(Document section)
ANCHOR BOLTS Also known as J-bolts, anchor bolts are bolts imbedded in the foundation walls as soon as the concrete has been poured. Their function is to tie the sills and framing of the house to the foundation walls in order to protect against upward and lateral forces of the wind. The hooked ends of the anchor bolts are inserted into the foundation walls before the concrete sets. The threaded ends of the bolts protrude upwards. When the concrete has cured, holes for the threaded ends of the bolts are drilled through the sills and these members are laid into place. Nuts are attached to the bolts and tightened to secure the sills to the foundation walls. Anchor bolts are usually 12” to 16” in length and ½” in diameter. In addition, the term, anchor bolt, can be used in reference to any of several types of bolts inserted and fixed into masonry to anchor timbers or metal members. See also FOUNDATION WALL SILL TIE
BACKFILL To return excavated earth to the trench surrounding a building's exposed foundation after the foundations have been completed, or to another hole or depression. Backfilling is not done before the first floor framing is complete and the subfloor has been laid. Without this bracing, the foundation wall could collapse. When used as a noun, the term refers to the soil and other material used to refill the excavation. See also BACKHOE EXCAVATE EXCAVATION FILL
BARGEBOARD A board, usually decorated by carving, which serves as a vertical face to cover the ends of the rafters at the edge of a gabled roof below the eaves. The bargeboard originally was used to prevent rain from entering the building below the roof edge. Subsequently, the bargeboard became a decorative element. It is sometimes termed gableboard, vergeboard, or jigsaw woodwork. In its most decorative form, a bargeboard is termed gingerbread. At a cornice, it is known as a fascia board. See FASCIA GABLE GABLE ROOF GINGERBREAD RAFTER ROOF
BEAM, COLLAR One of several horizontal members, often 1” by 6” boards, bracing a roof truss by connecting opposite roof rafters at their lower ends. A collar beam adds rigidity to the roof structure. This is particularly important if roof spans are long or slopes are flat. The collar beams help to take some of the load from the exterior walls caused by the weight of snow on the roof. They also serve as ceiling joists for second floor rooms. Collar beams may not be required for every rafter when slopes are steep and spans are short. They are not required at all if prefabricated roof trusses are used. See also BEAM RAFTER STRUT TRUSS
BOND, STRETCHER A method of brick construction. With this method, all bricks are laid into place lengthwise and parallel to the wall or building. However, the joints between bricks do not coincide with those of bricks above or below. This bond is used extensively for brick veneering and partitions in which the thickness is only that of a single brick.
(End Document section)
▸ **Exercise instructions**: Say whether each statement agrees with the building terms glossary above, answering yes or no and quoting the glossary's deciding words. (a) Anchor bolts are usually 12” to 16” long and ½” in diameter. (b) Backfilling is done before the first floor framing is complete. (c) Collar beams are still required when prefabricated roof trusses are used.
(Dataset excerpts)
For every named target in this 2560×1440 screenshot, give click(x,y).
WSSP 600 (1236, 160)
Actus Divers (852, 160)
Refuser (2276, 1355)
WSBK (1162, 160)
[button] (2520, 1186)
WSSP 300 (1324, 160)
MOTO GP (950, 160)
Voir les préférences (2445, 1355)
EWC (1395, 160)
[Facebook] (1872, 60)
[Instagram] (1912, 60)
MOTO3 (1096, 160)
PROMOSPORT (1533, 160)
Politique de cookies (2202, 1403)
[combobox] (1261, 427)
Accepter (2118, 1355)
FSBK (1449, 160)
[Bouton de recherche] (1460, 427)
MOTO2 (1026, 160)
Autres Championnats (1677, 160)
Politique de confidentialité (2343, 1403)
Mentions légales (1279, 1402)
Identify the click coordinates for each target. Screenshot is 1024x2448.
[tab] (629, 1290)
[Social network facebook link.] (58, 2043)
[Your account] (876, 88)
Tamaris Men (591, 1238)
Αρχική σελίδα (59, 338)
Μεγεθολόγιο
(End Dataset excerpts)
▸ **Exercise solution**:
(a) Yes: "Anchor bolts are usually 12” to 16” in length and ½” in diameter."
(b) No: "Backfilling is not done before the first floor framing is complete and the subfloor has been laid."
(c) No: "They are not required at all if prefabricated roof trusses are used."